Возвращаюсь назад, на безопасный берег реки; толпа несет меня все дальше к белой, в натуральную величину, пластиковой статуе полковника Сандерса с глазами восточного мудреца. Девушки за стойкой в красных полосатых шапочках и передничках ликующе желают мне доброго вечера. Тянусь за красным пластмассовым подносом, но та, что повыше всех, меня опережает. Берет поднос сама, ловко ставит его перед тремя девушками со сверкающими алюминиевыми щипцами. Пятая, в очках в массивной черной оправе, сует мне в руку заламинированное меню в картинках. Тыкаю пальцем в яркую, сочную композицию из ножки, грудки и крылышка, дополненную приплюснутым коричневым треугольничком — возможно, сухой бисквит — и пенопластовой мисочкой с ярко-желтой кукурузой. Шестая девица, невысокая и коренастая, пробивает мою покупку и вручает сдачу.

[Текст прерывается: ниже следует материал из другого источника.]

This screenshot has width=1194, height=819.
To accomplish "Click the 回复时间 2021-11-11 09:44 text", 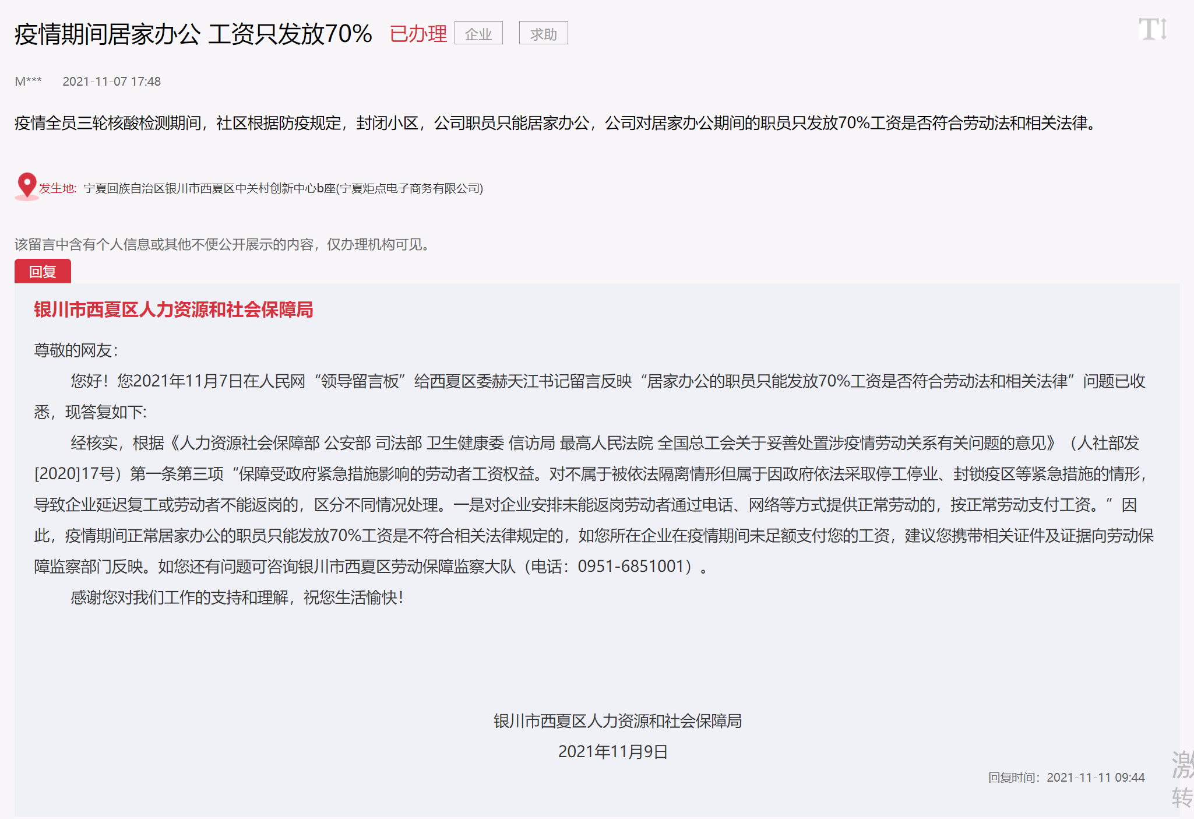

Поднимаюсь по узкой деревянной лестнице, усаживаюсь за крохотный столик — прямо хоть в кукольный домик. Прочие посетители делают вид, будто не замечают, что к ним забрела Гулливетта. Вонзаю зубы в покрытого хрустящей корочкой цыпленка, жир струится по подбородку. Пахнет какой-то гадостью, словно не жареной курицей, а резким антисептиком, вроде… вроде аммиака. Вскрываю пакетик с салфеткой и пытаюсь оттереть с ладони кошачью мочу. Въелась капитально. Доедаю остатки курицы. Ярко-желтая кукуруза сладкая, пикантная. Съедаю и коричневый треугольничек, по-прежнему понятия не имея, что он такое.

Спускаюсь вниз по узкой лестнице; высокая девушка выхватывает у меня поднос, стряхивает оберточную бумагу и пластиковый мусор прямо в шарнирную пасть урны из клееной фанеры. Все шесть бурно благодарят меня, желают приятного вечера. Выхожу на тротуар.

Во рту — сплошной жир, даже зубы оскальзываются. Щупаю лоб — не просто влажный, а прямо-таки мокрый от пота. Ударяюсь в бег. Толпа изумленно застывает на месте, я проношусь мимо, зажав рот рукой, рюкзак соскользнул к локтю, яростно колотит по бедру. Добегаю до каменных ступеней, спускающихся вниз к реке; желчь уже в горле плещется. Мощеный берег. Повсюду дети. Одни, лежа на спине, глядят в фиолетовое небо, другие толпятся у костров, напевая печальные безымянные песни. Несколько одиночек, пошатываясь, слоняются туда-сюда. Один такой, парень в серебристой ветровке, громко рыгает мне в лицо. Вонь недопереваренного пива меня добивает. Так и не добравшись до мелкой речушки, блюю прямо на дорожку, выложенную из камней в форме черепах — прямо на панцирь. Вообще-то помимо цыпленка и ежедневного «Силли синнамон серпрайз» я ничего особенно и не ела. Но, должно быть, в желудке у меня скопилось немало забродившего варева, потому что, когда поток иссякает и я хватаю ртом вонючий воздух, под рвотой панциря не видно.

Пошатываясь, бреду вверх по выровненному граблями берегу. Подскальзываюсь — лучше не думать на чем — и плюх вниз. Слышу, как подо лбом моим похрустывает гравий, но ни хрена не чувствую. Приподняв голову, смутно различаю стайку детей, мальчишек и девчонок, что медленно подбираются ко мне через гравий и утоптанные водоросли. Паренек в темно-красной потрепанной хлопчатобумажной фуфайке достает из заднего кармана джинсов огромный платок и тщательно стирает у меня со лба и с носа грязь и пот, а с губ и подбородка — ошметки ярко-желтой кукурузы и кожицы жареного цыпленка. Мягкие руки массируют мне шею и плечи. Девочка с «хвостиком» отвинчивает крышку красного клетчатого термоса и вливает горячую жидкость мне в рот. Мисо. Кашляю, сглатываю, кашляю, выдаю все обратно. Второй мальчик предлагает новый чистый платок. Три девочки в темно-синей школьной форме тихонько аплодируют его галантности. Меня бьет озноб, зубы стучат: ды-ды-ды. Одна из девчушек в форме затягивает песню, остальные подхватывают припев. Японский хоровод. Дети обступили мой длинный труп, тела их, невесомые, теплые, накрывают меня слой за слоем, и все мы погружаемся в сон на берегу неспешно текущей реки.